About this exercise>
Your answer should be an exact copy of every record.

Provided entries START

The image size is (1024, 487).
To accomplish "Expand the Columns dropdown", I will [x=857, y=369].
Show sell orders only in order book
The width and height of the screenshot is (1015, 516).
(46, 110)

Provided entries END

Output for this task>
The image size is (1024, 487).
To accomplish "Expand the Columns dropdown", I will [x=857, y=369].
Show sell orders only in order book
The width and height of the screenshot is (1015, 516).
(46, 110)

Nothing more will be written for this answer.